I never got too many "attaboys" at my job, but one time I got a call at five 0'clock from one of our servicemen (this was a gas utility).  He needed stainless steel bolts for an emergency job, so i called several of my contacts and he had them at the job within an hour.  He wrote a nice note to my manager.  Didn't win me a raise, though.  Darn.


----------



## shadowwalker (Aug 29, 2014)

Around here, closing time for the local pizza joint (and other restaurants) means when they quit taking orders. That was explained to me when I asked if I could still order even though it was only ten minutes before "closing time".


----------



## popsprocket (Aug 29, 2014)

Earlier in the year I was at a friend's birthday and we ordered at about 11.30 from a place that closes at midnight and the pizza didn't come for ages because their delivery driver had a minor accident and spent time sorting out the details with the other party.

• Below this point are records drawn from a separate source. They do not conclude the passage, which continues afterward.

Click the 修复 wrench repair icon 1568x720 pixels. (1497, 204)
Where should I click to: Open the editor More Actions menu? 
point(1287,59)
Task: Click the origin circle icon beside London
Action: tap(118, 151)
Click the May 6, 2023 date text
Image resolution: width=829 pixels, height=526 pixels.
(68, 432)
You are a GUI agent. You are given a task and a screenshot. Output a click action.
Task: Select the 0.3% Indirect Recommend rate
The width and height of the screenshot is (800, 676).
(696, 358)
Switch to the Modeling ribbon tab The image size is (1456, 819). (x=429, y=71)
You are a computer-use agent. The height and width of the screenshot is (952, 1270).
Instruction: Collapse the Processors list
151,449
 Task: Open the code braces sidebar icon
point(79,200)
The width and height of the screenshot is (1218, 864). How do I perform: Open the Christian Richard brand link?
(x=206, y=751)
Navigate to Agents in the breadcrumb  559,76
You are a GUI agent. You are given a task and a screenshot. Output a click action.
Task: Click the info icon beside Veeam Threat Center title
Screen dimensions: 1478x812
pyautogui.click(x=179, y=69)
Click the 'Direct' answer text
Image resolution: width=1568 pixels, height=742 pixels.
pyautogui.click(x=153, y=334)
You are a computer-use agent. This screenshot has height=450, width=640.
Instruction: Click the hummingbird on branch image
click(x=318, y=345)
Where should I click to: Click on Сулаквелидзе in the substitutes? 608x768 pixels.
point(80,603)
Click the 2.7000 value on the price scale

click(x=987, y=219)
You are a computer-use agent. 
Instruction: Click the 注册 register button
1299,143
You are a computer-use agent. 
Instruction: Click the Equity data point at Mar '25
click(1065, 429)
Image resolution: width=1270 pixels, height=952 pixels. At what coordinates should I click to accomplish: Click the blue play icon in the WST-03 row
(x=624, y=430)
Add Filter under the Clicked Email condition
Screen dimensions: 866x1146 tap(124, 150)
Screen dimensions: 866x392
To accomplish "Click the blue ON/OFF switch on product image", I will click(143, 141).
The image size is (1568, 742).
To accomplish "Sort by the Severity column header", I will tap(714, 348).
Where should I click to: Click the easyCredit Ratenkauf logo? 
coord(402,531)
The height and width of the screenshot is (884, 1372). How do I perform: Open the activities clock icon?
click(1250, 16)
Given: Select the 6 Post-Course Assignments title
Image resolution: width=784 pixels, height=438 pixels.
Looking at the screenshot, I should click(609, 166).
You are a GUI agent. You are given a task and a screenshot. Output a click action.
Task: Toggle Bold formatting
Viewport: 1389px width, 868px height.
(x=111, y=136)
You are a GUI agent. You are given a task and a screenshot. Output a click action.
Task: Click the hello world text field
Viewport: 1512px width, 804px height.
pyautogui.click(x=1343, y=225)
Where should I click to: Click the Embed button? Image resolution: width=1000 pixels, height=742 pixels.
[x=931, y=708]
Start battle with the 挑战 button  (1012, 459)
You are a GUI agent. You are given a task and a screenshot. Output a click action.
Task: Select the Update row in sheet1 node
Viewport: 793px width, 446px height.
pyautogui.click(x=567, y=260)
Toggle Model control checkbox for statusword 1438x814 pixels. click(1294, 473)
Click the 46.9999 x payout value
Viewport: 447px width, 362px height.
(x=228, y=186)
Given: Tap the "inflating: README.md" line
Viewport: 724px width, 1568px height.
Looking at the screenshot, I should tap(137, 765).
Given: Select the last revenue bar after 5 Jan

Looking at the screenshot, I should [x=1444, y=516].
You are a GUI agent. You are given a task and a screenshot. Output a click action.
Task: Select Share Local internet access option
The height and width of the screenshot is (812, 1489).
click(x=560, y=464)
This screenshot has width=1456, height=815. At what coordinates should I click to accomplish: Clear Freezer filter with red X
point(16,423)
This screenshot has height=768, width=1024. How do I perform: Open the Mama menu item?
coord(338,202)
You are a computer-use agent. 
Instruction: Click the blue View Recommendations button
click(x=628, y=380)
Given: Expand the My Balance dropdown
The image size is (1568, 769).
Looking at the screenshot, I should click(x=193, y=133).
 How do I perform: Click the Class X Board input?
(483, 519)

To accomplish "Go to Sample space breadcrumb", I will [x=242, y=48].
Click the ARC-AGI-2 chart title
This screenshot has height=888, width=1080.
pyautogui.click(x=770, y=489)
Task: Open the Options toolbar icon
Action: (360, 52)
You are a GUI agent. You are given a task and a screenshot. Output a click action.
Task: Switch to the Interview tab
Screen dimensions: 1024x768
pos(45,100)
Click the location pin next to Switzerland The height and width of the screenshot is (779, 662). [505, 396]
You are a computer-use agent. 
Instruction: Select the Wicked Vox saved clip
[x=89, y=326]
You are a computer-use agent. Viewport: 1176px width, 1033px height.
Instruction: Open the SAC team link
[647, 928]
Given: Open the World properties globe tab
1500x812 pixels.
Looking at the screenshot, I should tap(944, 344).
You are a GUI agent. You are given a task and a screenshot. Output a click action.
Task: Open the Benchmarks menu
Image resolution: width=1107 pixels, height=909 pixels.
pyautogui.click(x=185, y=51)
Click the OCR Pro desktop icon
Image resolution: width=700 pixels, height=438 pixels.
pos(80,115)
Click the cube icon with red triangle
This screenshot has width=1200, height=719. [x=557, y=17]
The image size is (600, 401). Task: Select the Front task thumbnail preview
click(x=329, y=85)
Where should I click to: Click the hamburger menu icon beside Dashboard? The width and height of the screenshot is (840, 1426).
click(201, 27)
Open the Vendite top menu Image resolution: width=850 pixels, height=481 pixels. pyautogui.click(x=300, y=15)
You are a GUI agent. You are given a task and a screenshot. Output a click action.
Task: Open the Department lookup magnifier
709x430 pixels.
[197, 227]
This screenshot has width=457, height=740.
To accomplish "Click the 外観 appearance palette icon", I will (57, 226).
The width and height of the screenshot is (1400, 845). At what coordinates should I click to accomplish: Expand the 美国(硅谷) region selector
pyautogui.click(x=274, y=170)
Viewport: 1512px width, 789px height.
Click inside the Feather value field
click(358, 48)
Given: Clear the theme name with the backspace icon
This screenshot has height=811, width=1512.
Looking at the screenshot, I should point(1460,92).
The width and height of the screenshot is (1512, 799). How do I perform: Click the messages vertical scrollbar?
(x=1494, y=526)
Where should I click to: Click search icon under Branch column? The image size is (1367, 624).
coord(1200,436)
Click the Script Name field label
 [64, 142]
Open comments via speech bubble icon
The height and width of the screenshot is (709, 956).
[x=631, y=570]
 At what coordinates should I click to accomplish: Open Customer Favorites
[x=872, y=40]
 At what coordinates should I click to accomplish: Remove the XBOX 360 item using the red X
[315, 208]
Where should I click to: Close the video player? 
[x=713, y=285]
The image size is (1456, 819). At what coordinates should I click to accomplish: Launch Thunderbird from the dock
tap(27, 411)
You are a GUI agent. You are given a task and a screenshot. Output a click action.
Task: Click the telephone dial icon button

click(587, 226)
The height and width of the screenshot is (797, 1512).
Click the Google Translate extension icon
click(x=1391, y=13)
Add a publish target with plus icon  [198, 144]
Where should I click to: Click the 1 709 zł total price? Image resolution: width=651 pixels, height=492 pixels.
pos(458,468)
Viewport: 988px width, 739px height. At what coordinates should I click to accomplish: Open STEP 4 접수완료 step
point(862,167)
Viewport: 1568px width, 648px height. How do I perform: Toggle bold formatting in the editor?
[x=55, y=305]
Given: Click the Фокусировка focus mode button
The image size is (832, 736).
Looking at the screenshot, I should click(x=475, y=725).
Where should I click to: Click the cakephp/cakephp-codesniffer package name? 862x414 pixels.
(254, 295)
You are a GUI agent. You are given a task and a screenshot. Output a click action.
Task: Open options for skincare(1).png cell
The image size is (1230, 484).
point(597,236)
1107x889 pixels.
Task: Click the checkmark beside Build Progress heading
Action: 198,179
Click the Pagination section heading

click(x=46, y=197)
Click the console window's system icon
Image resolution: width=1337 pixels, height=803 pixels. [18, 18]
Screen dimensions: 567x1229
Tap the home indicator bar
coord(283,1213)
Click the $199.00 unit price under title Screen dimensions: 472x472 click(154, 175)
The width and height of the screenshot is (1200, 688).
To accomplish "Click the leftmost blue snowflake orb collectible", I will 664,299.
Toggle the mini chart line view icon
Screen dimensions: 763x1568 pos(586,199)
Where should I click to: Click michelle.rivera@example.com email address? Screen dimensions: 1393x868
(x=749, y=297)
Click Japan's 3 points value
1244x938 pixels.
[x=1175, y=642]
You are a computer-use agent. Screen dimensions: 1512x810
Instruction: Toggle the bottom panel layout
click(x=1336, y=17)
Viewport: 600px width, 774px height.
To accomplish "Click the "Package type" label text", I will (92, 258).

In the end they remade our pizza so it would be hot and the manager himself brought it on the way home from work.

But we were drunk, so the main fact was that the pizza came eventually.


----------



## Pandora (Aug 30, 2014)

That was like closing time at the flower shop, some fella would come in wanting an original design for his gal or a corsage made of her favorites. Of course we would oblige. Often meant an extra half hour but smiles all around, all good. Might not be all that different with pizza.


----------



## TheFuhrer02 (Aug 30, 2014)

Good service, then. And good for you for giving a decent tip! :thumbl:

Meanwhile, in a barely related note, here's Leonard Cohen's Closing Time.

[video=youtube;7-0lV5qs1Qw]https://www.youtube.com/watch?v=7-0lV5qs1Qw[/video]


----------



## Ariel (Aug 30, 2014)

When I worked at the video store we closed at 10:00 pm.  I had one guy come in at 9:00 and he was there looking at adult videos for an hour after we closed.  I didn't have a reliable car and had been driven to work by my mom and she was livid that the guy kept us there for an hour.  I finally had to approach him and let him know that we had been closed for an hour.


----------



## LeeC (Aug 30, 2014)

Doesn't sound like the kind of guy you'd want to be alone with in the store that late, even with your mother present ;-)


----------



## Ariel (Aug 30, 2014)

You have no idea.  This guy rented upwards of $100 of video (our rental price was $3.45) and returned them all before we opened the next morning.  He said they were for a party.


----------



## TheFuhrer02 (Aug 30, 2014)

That's quite scary, haha!


----------